Satellite data can be used to measure land-surface temperature, and it shows that higher elevations are warming more than areas lower down, but the satellites aren't as accurate as ground-based readings. Direct observations are needed to validate the satellite data, Pepin says.
Without better information, people risk substantially underestimating the severity of many already-looming problems, including a proliferation of damaging landslides, water shortages in densely populated lowlands—especially in Asia—and the extinction of some mountain plants and animals.
Pepin's recent study zoomed in on the Tibetan Plateau, which holds so much snow and ice that it's sometimes called the Third Pole. Temperatures in the region have climbed steadily. Above 4,000 meters in elevation, the rate of warming has increased by an astounding 75 percent in just the past 20 years, compared to areas below 2,000 meters.
"If we're right, the social and economic consequences could be serious, and we could see much more dramatic changes much sooner than previously thought," Pepin says.
The Tibetan Plateau is the source of 10 of Asia's biggest rivers, including the Ganges, Indus, and Mekong basins. These rivers provide water to more than 1.35 billion people, 20 percent of the world's population. The melting glaciers foreshadow a major water supply crisis, and there's also a more immediate danger; destabilized ice masses threaten mountain communities with avalanches, landslides, and floods.
A FUTURE WITH LESS WATER
Overall, about half the world's population depends on mountains for drinking water supplies, irrigation, mining, hydropower, agriculture, and recreation—including many people who live far away from mountains and never stop to think how their fate is tied to what happens on those high summits.
A recent study published in the journal Earth's Future tries to quantify some of the impacts on a global scale. The findings suggest that communities around the world need to prepare for a future with less water.
Breaking the effects on water resources down by region, the scientists found that the volume of glacier ice will decline by 80 percent or more in the South American Andes and the European Alps, and by 60 percent or more in western Canada, Scandinavia, the Caucasus, and Southeast Asia.
In the densely populated European Alps, climate records go back more than 120 years and the decline of alpine glaciers is documented in painstaking detail. The Alps have warmed about two degrees Celsius in the past 100 years, with the biggest jump in the last three decades.

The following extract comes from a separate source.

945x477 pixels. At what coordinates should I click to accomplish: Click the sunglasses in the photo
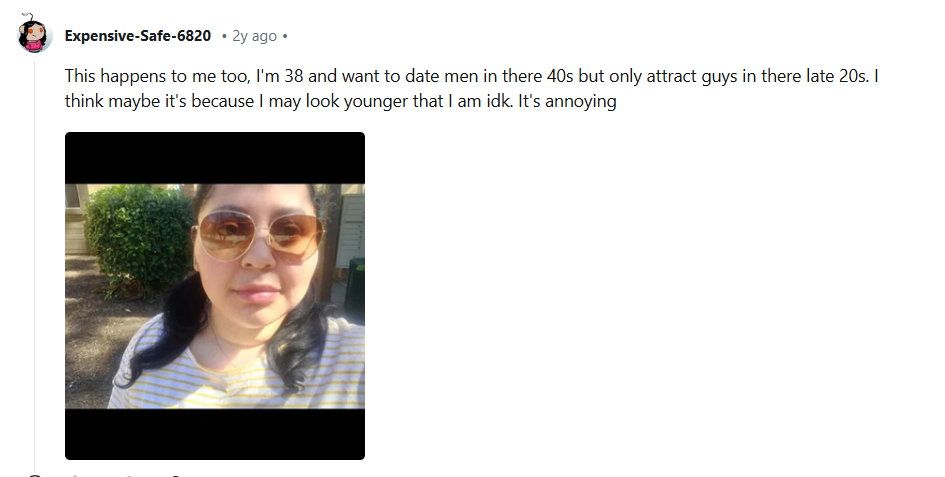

The new study's scientists also documented an "unprecedented mass wasting related to permafrost degradation." That means the frozen glue that has held the mountains together since the end of the last ice age is thawing, threatening climbing routes, mountain huts, and ski lifts. There's also been a big increase in large landslides that cause millions of dollars' worth of damage to roads, bridges, power lines, and other infrastructure.
In the Andes of Peru, rock and ice avalanches from steep slopes have affected lakes formed by melting glaciers, triggering catastrophic downstream floods and debris flows. At the same time, the shrinking glaciers cut water supplies for local and regional economies during the dry season.
The only path to sustainability in the face of a warming climate is to prepare for rapid adaptation, based on continuing scientific monitoring. For example, continuing satellite images of landslide patterns can help decide where to build protective walls for highways or towns.
According to researchers, adapting to changes in river flows requires moving away from single-use management, where hydropower, drinking water, or irrigation projects have been conceived in isolation. A holistic approach would consider all those uses together, along with risk factors like melting glaciers.
Shifting to a new way of thinking will be the only way communities can offset the decreasing storage of water in snow and ice, and the associated disruptions of seasonal flow patterns.